When sensitivity is normalized, and becomes part of behavior regulation (Like in PC culture), it is also normalized to not allow others to live and let live, which is essential in any liberal democracy. And even if one's democracy isn't exactly liberal -- if no law has been broken, if no promise has been breached, and no deal was broken unjustly -- why should you meddle with the choices of others?
So what if you're a parent, for instance? Once your child becomes an adult, you have far less legal control over them. Their choices are theirs to make, and as such they are to be held accountable for them, not you.
Thus, when we do not see oversensitivity as a problem, we also don't see it as a problem, to limit others in the name of our own sensitivites.
But how can we be happy when neither side is free from the existential angst, that is fearing our vulnerabilities? How can we be happy, and thus freer, if we fear being hurt? Being sensitive means being more vulnerable. If we fear the pain that comes along with it, we'll fear life itself. And we'll fear living and letting others living per their choices.
How can you provide a safe space for people to be themselves, if you're too fearful of them executing their freedoms, regardless of your wishes?
Wisdom from Mistakes: The Road to Self-Determination (AKA Control Over Your Life)
Mistakes, no matter how grave, do not negate an individual's right to self-determination, or their right to lead their life how they wish to. The path to greater wisdom may, in fact, be paved with such errors, provided the individual learns from them and takes steps to avoid repeating them. And whether or not he or she chooses to learn from them, that's their own prerogative, as well! In other words, true liberty allows people to be wise as well as stupid, under the condition no illegitimate meddling would be made.
What's "illegitimate meddling"? It's any intervention in other people's life that opposes the following exceptions:
* Law-breaking against a country that helps its citizens (to survive, for example, you might want to steal food while the state will not provide the means for you to get food. You, after all, need to survive like everyone else.
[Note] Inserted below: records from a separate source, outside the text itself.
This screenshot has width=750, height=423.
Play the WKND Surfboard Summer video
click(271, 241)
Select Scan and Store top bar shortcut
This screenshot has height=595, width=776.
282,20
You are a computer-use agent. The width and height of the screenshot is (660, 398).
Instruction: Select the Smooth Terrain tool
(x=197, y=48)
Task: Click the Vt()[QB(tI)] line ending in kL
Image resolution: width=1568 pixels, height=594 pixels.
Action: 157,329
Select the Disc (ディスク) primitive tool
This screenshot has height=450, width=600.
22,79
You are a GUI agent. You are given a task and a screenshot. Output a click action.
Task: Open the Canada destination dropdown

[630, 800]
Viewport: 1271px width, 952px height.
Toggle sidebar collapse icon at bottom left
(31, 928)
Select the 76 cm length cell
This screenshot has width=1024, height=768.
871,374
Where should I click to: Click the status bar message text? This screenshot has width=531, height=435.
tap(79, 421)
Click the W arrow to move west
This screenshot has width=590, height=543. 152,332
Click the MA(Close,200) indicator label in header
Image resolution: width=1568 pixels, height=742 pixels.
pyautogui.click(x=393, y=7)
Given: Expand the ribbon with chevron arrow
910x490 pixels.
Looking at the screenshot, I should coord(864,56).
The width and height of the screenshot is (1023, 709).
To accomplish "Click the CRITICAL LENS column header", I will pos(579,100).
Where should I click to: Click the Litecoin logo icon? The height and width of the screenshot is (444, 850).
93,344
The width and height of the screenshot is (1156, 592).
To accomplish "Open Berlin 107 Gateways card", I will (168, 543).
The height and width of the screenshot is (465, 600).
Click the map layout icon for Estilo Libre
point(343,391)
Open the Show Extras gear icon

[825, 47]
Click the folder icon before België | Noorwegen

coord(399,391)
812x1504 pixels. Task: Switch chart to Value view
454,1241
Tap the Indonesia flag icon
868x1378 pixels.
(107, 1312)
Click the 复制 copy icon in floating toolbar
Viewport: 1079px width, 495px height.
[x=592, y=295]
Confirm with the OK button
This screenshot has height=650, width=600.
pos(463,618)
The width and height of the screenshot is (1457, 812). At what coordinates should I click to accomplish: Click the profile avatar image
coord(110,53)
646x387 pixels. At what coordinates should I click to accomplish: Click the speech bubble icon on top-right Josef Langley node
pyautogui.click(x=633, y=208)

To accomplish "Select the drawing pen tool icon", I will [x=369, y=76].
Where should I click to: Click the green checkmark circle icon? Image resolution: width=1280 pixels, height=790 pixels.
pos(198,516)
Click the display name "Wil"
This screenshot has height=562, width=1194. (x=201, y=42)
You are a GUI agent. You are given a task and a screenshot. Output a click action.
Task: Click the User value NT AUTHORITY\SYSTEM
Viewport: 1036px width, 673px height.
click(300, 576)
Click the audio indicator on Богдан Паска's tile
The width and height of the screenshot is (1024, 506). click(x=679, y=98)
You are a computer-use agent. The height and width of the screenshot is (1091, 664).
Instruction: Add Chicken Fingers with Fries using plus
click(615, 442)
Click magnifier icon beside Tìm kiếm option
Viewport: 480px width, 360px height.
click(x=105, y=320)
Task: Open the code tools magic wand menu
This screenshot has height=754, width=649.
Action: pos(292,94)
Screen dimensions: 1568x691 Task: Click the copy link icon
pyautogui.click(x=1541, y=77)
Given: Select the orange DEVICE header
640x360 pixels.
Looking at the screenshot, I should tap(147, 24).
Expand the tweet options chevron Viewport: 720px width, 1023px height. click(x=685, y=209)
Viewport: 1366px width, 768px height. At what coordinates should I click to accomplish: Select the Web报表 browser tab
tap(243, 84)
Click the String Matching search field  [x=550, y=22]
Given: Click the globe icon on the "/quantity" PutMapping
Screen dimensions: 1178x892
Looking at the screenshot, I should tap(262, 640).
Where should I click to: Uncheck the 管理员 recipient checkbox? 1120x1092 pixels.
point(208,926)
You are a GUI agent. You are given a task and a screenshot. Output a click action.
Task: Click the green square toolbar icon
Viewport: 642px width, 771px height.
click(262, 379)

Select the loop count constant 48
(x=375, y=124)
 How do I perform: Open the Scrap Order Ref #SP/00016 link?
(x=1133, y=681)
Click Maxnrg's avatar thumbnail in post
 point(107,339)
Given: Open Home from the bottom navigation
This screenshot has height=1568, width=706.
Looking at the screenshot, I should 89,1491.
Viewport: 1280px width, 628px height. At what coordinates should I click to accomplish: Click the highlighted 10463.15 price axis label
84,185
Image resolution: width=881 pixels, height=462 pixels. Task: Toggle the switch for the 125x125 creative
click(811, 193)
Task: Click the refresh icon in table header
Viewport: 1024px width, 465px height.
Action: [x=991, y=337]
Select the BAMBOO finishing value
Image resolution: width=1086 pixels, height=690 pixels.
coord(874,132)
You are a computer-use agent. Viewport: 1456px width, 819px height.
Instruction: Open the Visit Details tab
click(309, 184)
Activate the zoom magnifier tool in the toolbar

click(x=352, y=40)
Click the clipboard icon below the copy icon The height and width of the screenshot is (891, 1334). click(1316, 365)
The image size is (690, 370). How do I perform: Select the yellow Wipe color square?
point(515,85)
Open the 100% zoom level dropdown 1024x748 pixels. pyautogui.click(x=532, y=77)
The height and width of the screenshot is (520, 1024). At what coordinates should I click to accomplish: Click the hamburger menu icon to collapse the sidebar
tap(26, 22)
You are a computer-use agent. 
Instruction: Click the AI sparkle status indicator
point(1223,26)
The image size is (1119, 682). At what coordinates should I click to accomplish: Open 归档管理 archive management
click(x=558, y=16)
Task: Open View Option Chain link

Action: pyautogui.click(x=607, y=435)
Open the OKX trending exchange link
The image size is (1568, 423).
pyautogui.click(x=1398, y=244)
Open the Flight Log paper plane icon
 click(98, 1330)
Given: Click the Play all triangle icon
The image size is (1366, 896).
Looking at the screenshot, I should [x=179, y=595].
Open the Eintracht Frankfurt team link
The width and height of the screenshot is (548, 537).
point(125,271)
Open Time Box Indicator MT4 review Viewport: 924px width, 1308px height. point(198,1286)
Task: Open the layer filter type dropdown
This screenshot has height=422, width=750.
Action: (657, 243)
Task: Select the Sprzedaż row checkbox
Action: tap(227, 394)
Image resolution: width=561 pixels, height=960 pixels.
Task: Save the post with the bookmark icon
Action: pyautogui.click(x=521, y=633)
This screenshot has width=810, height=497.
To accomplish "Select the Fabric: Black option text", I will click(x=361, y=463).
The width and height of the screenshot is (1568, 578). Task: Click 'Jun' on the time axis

If someone you know failed to get employment, and cannot buy food, you might want them to get food, even if it's through theft).
* An adult person's right for self-determination. Your child is subordinate to you greatly only when they're not an adult. Once they are an adult they're entitled to any rights you yourself have, and as such are needed to be treated as an equal. In other words, your adult son or daughter are entitled to the same opportunities as yourself.
* Severe mental handicap (compared to a mental handicap/disability that isn't as severe)
Feel free to let me know if you have any more criteria for illegitimate meddling. I might consider editing it, and I can also give you credit, thus immortalizing your name on Philosocom under my succession plan.
Anyways, I don't mind making mistakes if it means I will become wiser afterward. I may sometimes make mistakes on purpose so I would learn from them, better. I believe it may be better to risk making mistakes and potentially gaining wisdom than to avoid risks altogether and never gain wisdom. And at times it's better to dare than to do nothing.
And to be free, one needs to dare.
There are exceptions to one's independence. If someone is not an adult and is required by law to attend school and/or military service, then they do not have a free choice in the matter. This is because the law should not be above anyone, even if it is far from perfect.
In other words, if someone wants to buy alcohol and they are an adult, then they have every right to do so, even if they might become alcoholics. They have every right to do so because liberty dictates that one can make mistakes, even if they may deeply regret them, like ending up in jail.
In summary, people don't always practice their own freedom of choice, nor necessarily enable others to do so as well. When we normalize our fears and add them to our social behavior, we become weak and limited, for we are afraid to do things we are allowed to do, and disallow others to do things they want to do.
How can we expect to exercise our freedom of choice when we normalize cowardice, and the fear of being emotionally hurt?